***** DATASET EXCERPTS
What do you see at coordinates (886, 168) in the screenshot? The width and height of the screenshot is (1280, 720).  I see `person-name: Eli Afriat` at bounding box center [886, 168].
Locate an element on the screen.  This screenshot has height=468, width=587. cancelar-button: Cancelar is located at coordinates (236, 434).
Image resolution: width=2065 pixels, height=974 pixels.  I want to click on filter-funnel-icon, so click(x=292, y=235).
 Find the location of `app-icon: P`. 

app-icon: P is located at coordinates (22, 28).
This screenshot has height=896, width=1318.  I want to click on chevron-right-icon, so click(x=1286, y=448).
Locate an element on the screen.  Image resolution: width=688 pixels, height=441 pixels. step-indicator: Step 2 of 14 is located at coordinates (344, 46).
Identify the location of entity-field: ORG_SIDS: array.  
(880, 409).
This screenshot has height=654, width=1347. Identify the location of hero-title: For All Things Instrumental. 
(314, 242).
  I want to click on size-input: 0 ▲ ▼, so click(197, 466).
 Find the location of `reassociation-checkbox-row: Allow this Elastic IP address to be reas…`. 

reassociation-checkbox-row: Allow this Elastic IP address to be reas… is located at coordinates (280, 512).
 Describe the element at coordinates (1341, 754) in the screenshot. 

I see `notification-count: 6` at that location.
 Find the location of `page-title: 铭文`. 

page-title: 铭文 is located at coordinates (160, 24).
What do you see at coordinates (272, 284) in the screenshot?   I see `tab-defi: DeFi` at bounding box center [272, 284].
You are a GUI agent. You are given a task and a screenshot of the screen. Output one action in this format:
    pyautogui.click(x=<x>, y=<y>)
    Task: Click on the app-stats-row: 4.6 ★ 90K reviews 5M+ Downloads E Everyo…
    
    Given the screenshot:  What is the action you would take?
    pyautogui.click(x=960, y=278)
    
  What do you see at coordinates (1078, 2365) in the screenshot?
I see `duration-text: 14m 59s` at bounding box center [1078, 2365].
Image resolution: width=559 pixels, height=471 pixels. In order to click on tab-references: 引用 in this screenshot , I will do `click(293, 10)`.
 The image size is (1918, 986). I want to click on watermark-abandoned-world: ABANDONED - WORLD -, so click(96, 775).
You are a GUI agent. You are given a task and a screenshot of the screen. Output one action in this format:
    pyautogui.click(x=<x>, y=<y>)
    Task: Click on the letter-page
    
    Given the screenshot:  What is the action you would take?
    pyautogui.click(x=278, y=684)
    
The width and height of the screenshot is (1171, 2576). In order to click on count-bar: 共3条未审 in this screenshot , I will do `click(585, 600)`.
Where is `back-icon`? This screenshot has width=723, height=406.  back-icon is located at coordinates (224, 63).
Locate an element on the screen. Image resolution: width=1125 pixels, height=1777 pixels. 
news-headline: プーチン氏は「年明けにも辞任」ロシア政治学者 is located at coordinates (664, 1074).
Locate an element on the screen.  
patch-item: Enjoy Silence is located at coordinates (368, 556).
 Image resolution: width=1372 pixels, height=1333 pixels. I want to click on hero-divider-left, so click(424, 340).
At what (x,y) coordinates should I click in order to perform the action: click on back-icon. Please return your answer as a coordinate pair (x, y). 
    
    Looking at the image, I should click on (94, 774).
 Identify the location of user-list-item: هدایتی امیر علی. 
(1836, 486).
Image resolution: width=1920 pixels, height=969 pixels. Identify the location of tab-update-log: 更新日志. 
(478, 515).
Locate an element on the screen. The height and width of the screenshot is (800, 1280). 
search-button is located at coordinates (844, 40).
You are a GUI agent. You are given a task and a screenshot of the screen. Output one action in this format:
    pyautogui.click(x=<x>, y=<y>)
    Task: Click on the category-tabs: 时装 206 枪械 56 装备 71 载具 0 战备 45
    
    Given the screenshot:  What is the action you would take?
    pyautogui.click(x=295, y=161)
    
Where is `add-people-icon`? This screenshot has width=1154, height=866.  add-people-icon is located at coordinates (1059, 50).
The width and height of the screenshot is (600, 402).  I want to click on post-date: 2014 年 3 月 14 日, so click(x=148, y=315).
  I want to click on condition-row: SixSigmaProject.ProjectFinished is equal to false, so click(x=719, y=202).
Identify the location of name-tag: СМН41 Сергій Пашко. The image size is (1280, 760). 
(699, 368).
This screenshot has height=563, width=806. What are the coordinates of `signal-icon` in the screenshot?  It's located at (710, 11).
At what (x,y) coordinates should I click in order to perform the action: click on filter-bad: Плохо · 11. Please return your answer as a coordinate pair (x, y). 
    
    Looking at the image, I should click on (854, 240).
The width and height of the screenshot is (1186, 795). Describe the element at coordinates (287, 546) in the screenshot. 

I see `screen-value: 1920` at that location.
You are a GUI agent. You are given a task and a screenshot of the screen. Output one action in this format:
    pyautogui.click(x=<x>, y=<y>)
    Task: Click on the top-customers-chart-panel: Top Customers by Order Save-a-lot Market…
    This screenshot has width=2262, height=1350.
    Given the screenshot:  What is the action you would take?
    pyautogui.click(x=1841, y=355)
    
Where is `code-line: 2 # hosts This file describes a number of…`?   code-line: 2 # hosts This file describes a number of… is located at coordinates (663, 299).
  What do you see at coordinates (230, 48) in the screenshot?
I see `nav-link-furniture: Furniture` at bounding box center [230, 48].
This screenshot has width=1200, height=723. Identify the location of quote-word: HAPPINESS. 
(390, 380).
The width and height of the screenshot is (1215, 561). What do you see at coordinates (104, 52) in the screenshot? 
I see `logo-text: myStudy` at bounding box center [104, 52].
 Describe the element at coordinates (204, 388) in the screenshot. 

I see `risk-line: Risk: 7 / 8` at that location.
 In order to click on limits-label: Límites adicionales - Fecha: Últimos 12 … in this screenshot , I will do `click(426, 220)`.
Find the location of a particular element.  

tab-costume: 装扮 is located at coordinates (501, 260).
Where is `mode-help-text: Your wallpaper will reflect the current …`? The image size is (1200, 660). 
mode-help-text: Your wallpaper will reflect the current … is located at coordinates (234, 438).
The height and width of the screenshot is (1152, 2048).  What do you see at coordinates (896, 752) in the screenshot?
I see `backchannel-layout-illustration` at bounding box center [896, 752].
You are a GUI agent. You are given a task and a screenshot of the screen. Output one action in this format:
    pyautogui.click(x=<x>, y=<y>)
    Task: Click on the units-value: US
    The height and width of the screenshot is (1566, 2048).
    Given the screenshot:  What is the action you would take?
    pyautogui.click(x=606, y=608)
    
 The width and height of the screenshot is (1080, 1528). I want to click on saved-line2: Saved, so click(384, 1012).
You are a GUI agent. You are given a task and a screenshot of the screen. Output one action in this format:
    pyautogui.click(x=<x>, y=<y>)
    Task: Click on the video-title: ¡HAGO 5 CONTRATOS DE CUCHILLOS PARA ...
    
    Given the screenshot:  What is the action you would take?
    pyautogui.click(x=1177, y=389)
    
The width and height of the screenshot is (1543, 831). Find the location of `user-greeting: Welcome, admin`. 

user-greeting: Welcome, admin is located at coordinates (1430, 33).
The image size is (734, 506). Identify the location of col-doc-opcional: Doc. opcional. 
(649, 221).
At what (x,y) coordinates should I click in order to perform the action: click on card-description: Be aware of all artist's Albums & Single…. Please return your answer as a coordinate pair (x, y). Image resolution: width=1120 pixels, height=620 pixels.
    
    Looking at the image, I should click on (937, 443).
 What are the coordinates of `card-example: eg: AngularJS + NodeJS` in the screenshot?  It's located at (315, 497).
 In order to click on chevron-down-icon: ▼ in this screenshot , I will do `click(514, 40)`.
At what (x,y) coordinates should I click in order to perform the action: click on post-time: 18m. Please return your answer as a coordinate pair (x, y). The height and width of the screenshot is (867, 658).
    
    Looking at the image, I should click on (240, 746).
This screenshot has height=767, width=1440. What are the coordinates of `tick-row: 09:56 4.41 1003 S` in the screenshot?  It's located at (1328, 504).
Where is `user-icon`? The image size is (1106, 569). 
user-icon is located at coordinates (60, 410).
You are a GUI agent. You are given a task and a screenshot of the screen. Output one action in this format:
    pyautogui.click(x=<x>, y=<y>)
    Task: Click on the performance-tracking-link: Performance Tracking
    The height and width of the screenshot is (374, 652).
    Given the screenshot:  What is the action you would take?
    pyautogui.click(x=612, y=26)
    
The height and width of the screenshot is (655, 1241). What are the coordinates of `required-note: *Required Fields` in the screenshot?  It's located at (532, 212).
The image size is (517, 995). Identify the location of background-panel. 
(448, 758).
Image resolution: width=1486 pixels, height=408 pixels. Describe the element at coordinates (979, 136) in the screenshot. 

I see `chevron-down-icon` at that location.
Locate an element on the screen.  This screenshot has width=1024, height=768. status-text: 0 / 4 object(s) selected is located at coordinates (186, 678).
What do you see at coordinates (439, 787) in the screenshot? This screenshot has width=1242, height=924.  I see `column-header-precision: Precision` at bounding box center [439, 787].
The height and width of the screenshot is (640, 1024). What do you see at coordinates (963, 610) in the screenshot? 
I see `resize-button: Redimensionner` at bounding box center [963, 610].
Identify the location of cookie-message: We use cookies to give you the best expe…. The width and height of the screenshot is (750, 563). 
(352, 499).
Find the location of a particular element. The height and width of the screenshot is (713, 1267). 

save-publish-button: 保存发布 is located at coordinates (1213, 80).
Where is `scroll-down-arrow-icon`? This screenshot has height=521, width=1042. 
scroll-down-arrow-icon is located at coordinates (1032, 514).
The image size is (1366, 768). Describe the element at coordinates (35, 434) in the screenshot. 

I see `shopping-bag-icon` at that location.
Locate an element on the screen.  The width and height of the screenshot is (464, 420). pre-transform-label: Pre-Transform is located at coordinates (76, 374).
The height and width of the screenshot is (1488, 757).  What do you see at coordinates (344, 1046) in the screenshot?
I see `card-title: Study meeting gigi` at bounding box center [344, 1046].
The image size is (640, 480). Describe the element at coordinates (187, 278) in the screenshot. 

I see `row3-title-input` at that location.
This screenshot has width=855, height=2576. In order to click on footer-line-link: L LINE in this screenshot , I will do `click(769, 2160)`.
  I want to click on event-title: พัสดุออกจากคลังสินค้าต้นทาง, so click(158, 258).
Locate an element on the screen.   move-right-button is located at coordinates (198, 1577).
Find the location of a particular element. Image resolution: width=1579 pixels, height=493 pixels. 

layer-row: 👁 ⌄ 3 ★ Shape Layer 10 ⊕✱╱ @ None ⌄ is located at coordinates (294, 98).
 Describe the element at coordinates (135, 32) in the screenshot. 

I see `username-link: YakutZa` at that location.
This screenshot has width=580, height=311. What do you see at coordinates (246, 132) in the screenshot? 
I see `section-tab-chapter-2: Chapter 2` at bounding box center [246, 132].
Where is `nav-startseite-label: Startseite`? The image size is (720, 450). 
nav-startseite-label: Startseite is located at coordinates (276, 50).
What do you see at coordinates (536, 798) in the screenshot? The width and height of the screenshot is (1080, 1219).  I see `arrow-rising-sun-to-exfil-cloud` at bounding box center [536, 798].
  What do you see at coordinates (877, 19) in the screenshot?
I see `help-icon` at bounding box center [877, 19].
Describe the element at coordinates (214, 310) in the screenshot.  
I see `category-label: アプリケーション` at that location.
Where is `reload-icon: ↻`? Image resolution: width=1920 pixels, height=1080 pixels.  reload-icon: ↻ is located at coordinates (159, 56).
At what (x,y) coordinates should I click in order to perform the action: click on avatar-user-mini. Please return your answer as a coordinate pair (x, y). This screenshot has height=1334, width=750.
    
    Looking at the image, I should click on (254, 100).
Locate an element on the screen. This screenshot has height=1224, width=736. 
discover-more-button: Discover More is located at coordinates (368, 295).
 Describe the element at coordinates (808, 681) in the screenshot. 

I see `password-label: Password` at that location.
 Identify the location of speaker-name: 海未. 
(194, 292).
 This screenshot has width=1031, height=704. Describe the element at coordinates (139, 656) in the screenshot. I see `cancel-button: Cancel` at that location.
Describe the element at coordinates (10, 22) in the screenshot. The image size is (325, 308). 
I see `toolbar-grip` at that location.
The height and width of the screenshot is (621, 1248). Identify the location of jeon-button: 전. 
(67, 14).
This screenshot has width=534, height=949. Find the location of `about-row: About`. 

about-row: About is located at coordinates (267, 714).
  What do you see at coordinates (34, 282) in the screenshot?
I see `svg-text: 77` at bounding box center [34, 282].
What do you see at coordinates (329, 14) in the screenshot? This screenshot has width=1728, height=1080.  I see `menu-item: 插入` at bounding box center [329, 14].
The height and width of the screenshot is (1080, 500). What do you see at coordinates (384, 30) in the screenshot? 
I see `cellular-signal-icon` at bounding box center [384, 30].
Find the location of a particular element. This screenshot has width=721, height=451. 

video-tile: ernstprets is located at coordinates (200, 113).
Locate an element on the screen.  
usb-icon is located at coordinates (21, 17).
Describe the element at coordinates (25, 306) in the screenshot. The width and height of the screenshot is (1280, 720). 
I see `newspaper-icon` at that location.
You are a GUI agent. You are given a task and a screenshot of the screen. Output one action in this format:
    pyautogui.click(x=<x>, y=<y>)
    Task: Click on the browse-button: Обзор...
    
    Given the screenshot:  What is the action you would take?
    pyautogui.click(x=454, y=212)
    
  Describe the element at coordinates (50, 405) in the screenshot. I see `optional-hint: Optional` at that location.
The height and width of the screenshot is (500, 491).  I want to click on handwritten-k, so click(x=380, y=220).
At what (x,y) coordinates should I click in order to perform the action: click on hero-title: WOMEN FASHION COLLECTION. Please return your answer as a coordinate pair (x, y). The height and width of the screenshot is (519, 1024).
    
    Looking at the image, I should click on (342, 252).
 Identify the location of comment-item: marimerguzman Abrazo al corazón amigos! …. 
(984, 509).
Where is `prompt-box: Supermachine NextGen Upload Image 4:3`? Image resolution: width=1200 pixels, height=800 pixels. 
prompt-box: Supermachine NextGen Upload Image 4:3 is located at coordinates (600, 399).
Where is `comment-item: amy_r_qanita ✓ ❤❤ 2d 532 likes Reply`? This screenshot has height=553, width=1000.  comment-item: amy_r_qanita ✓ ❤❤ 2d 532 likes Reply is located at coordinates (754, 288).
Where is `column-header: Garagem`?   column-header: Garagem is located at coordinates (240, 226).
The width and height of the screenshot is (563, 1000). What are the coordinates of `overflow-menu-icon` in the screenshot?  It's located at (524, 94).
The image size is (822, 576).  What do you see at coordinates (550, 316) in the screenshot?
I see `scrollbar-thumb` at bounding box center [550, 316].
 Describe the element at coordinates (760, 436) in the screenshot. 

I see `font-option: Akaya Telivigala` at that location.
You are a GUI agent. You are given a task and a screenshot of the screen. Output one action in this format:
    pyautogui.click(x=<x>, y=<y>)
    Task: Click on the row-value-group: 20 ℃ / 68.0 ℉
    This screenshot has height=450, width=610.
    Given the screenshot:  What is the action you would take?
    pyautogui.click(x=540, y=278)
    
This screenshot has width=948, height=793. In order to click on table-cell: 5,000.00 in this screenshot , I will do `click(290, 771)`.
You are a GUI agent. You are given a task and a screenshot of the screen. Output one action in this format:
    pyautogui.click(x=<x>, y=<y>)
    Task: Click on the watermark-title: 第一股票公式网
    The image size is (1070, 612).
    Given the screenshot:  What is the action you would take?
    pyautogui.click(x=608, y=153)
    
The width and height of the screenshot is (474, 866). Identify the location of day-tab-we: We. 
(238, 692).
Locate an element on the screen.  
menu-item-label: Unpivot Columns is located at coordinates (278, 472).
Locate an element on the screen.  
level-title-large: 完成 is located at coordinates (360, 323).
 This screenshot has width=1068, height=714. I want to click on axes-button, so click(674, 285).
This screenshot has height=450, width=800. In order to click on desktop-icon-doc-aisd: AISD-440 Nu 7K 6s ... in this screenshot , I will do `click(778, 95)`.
**********
EXERCISE DETAILS:
Can you repeat the entries word for word, from the line containing "Describe the element at coordinates (760, 436)" through the end of the entries?

EXERCISE RESPONSE:
 Describe the element at coordinates (760, 436) in the screenshot. 

I see `font-option: Akaya Telivigala` at that location.
You are a GUI agent. You are given a task and a screenshot of the screen. Output one action in this format:
    pyautogui.click(x=<x>, y=<y>)
    Task: Click on the row-value-group: 20 ℃ / 68.0 ℉
    This screenshot has height=450, width=610.
    Given the screenshot:  What is the action you would take?
    pyautogui.click(x=540, y=278)
    
This screenshot has width=948, height=793. In order to click on table-cell: 5,000.00 in this screenshot , I will do `click(290, 771)`.
You are a GUI agent. You are given a task and a screenshot of the screen. Output one action in this format:
    pyautogui.click(x=<x>, y=<y>)
    Task: Click on the watermark-title: 第一股票公式网
    The image size is (1070, 612).
    Given the screenshot:  What is the action you would take?
    pyautogui.click(x=608, y=153)
    
The width and height of the screenshot is (474, 866). Identify the location of day-tab-we: We. 
(238, 692).
Locate an element on the screen.  
menu-item-label: Unpivot Columns is located at coordinates (278, 472).
Locate an element on the screen.  
level-title-large: 完成 is located at coordinates (360, 323).
 This screenshot has width=1068, height=714. I want to click on axes-button, so click(674, 285).
This screenshot has height=450, width=800. In order to click on desktop-icon-doc-aisd: AISD-440 Nu 7K 6s ... in this screenshot , I will do `click(778, 95)`.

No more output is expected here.